= Harinagar, Bihar =

Village in Bihar, India

Harinagar is a small village in Bihar, India.

== Language ==
Maithili is primary spoken all over the village and no other language is being practiced. The officers, who are outside of the Maithili speaking territory, use Hindi as a connecting language. Maithili is recognized as an official language in India in the 8th Schedule of the Indian Constitution.

== Population ==
The population of the village is composed of various varna people. All four varna (i.e. Brahman, Kshatriya, Vaishya, and Shudra) are represented in the village, out of which the Brahmans are in the majority. According to the census of 2011, the total population of the village is 6,895.

== Demographics ==
The population of the village is also classified on the basis of caste, geographical position and other factors.

=== Local division ===
The village is divided into Lakshmipur (popularly - Puwari Tola), Jagir Tola, Rajua Tola, Dharisham Tola, Mallah tola, Chamartoli or Musahari (the place for lower caste people outside of the village), Kursham, etc. Dharisham also contains Paasi people.

=== Administration ===
Harinagar comes under Samastipur parliamentary constituency, and it comes under Kusheshwar West Assembly constituency. Both constituencies are kept reserved for Scheduled Caste and Scheduled Tribe people.

== Public amenities ==
The village is equipped with the Higher Secondary Kasturaba Gandhi Girls School with a hostel facility for the girls from lower caste backgrounds. There is a secondary high school. There are three primary schools up to 5th class.

The village has four Anganbaadi centers, and four Asha Kiran runs with the collaboration of UNICEF. There is a railway connectivity. The station code is HIR.

The village also enjoys electricity supply for a long time.

== Transport ==
Harinagar is connected by road as well as by railway. Anyone can reach the village by bike, car, buses or rail via Darbhanga Junction. There are two popular places near the village; one is Ber Chock and another is Supaul Bazar. From these two places, anyone can get a vehicle to reach the village. However, these facilities are only available up to 6:00 PM local time.

== Festivals ==
The villagers celebrate almost all Hindu festivals like Holi, Diwali/Deepawali, Kali Puja (worship), Chhath Puja, Maha Shivratri, and Basant Panchami. Among all the festivals, Judi-Sheetal is the most famous one in Harinagar. It is celebrated on 14 or 15 April each year.

== Temples ==
Harinagar contains One Shiv Temple, two Hanuman temples, a Kali temple, a Radha Krishna Campus and three Deehbaar Palaces.

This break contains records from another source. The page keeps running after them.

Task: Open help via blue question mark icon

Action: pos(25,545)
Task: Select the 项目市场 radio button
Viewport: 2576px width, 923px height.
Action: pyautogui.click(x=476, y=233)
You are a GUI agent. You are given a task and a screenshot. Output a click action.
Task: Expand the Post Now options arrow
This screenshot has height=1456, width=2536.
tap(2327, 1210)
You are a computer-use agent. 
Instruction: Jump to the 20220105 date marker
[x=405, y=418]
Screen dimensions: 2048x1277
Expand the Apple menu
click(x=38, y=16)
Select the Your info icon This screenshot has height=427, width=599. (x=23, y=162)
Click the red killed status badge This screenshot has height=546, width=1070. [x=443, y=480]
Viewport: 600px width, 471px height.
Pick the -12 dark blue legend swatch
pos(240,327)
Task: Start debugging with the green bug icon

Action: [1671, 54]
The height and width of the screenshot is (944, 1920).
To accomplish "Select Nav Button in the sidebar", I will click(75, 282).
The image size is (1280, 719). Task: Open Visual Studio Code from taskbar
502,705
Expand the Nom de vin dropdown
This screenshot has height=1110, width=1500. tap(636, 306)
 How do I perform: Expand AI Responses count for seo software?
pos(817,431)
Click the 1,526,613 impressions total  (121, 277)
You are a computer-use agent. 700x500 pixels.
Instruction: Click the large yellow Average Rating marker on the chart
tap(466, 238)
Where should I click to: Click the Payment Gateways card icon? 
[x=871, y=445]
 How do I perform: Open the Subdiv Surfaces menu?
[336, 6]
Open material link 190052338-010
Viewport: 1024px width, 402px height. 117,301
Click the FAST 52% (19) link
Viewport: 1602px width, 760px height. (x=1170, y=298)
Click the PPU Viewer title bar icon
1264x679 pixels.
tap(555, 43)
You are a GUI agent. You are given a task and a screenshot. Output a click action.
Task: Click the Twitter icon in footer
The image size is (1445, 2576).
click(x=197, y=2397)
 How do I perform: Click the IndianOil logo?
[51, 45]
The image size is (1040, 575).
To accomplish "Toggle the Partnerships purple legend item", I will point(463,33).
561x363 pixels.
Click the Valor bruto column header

It is notable that the whole population of Harinagar is of Hindu belief. No people with other religious beliefs reside there. Most of them are Bhaman by caste.

== Economy of village ==
The economy of the village is largely dependent on agriculture and pastoral work, as the villagers do not have any other option to work with industry. The villagers go out of the village in the quest of jobs in big cities where they work in industries and drive auto-rickshaws. The educated people work as teachers, doctors, supervisors, team-leaders, and engineers.

== Challenges before the villagers ==
The villagers are facing many challenges to fulfill the needs of their family. Employment problems are the biggest issue.

Struggling for quality education is the most important obstacle which hinders the development of the village. It is a big misfortune of the village that in spite of having so many educational institutions, the villagers still have to struggle for quality education. The teachers in these schools are less qualified as their degrees say. If one or two of them are qualified, they have been given extra educational duties to attain. In spite of all these difficulties, a significant change has occurred in the education system of the village. The majority of the students go for higher education, showing victory in several fields of study.

The position of women in the village is deteriorating, as Pardah systems are still prevalent, and they are not allowed to get higher education. In the last few years a significant check has been seen, but the treatment of women still has far to go.